Eliminate zero cost vote power in consensus and governance

Currently, due to POL arrangements with Stride and Persistence, the cosmos hub’s governance and consensus mechanisms are broken.

  • Individual users pay for atom to access consensus and governance vote power.

  • Investment funds pay for atom to access consensus and governance vote power.

  • Validators work to earn atom in commissions and grow their consensus and governance vote power.

  • The founding organizations, interchain.io and AllInbits, worked for years to earn consensus and governance vote power.

And along the way, we made a tragic mistake. The community chose to give away consensus and governance vote power, using governance, at no cost. What wasn’t well understood, including by myself, was that once the governance proposals that granted additional stake to liquid staking protocols passed, votes no longer needed to be earned or bought.

Instead, governance itself participates in both governance and consensus.

We must stop using community pool funds to subsidize liquid staking, not because liquid staking is bad, and not even because the protocols are bad, but instead because

  • every block since those proposals passed was created with unearned vote power.
  • Every governance proposal that has passed or failed since pol agreements were made with liquid staking protocols, has had unearned vote power supporting or voting against them.
  • Legitimate stakers whose stake had a cost are diluted by protocol owned staking. Every single end user and every single fund and every single founding team earns less because of these arrangements.
  • It should be impossible for validators to vote to increase their vote power. These practices most resemble the real world practice of gerrymandering, or of encouraging illegal immigrants to vote. Governance funds ought not vote.

Staked protocol-owned liquidity makes up 2,138,768ATOM of the hubs 253,000,000 bonded supply. I need to do additional math, but I believe it is very fair to say that every block is currently off by about 1%, as is every governance proposal.

There’s no allowable threshold of free vote power. Stake is either valued or not. We did not do all of this work to create a consensus mechanism based on lobbying. We did all of this work to create a consensus mechanism based entirely on stake, where stakeholders voices become the consensus on the next block, and collaboratively make decisions in governance.

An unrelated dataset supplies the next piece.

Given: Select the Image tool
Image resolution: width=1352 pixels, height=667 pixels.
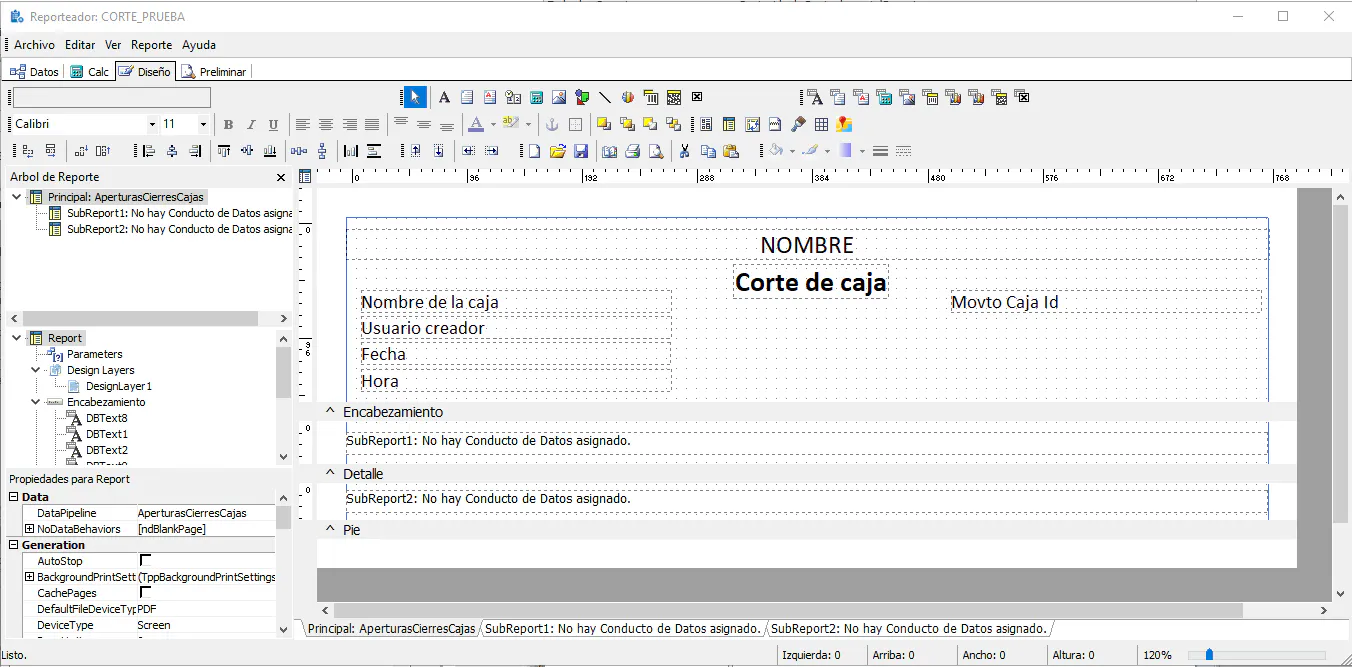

The persistence team has indicated support for this proposal.

vote options

  • Vote YES to terminate all staked POL in order to protect governance and consensus
  • Vote NO to take no action
  • Vote ABSTAIN to Express no opinion, but contribute to quorum
  • Vote NoWithVeto to cast a no vote and a veto vote. If the veto vote reaches 1/3, this proposal will fail and the deposit on it will be burned.

I’ve started a parallel conversation on Osmosis, and want to share my strong opinion that even small distortions to consensus and governance are simply unacceptable. I will work to take action on this matter as rapidly as possible.

currently, the cosmos is a conspicuous validator scam where the same validators farm investor capital through a myriad of schemes. for the cosmos to regain trust as a network, user capital needs to be protected from changes to the protocol and made more resistant to adversarial validators.

a significant step toward regaining trust as an ecosystem would be eliminating the community pool. this removes the incentive for validators to aggrigate free delegations and VP to award themselves grants. This can be done by removing the 10% tax that validators unilaterally implimented onto users in prop88, forcing all users into whatever common enterprise that validators aggrigated VP to fund themselves with, and implimenting an opt-in only funding scheme.

This can be done by democratizing liquidity flows with opt-in only funding, turning forced taxation into voluntary contribution for public goods funding, or whatever DAO a user chooses to support.

similar to how you can divert sale proceeds to a different address on stargaze, users would be able to choose the % of their staking rewards and which DAO they would like to contribute to when they claim their staking rewards. DAOs compete for funding by offering incentives (airdrops, rev share, NFTs, etc.) and establishing themselves as a valued member of the community.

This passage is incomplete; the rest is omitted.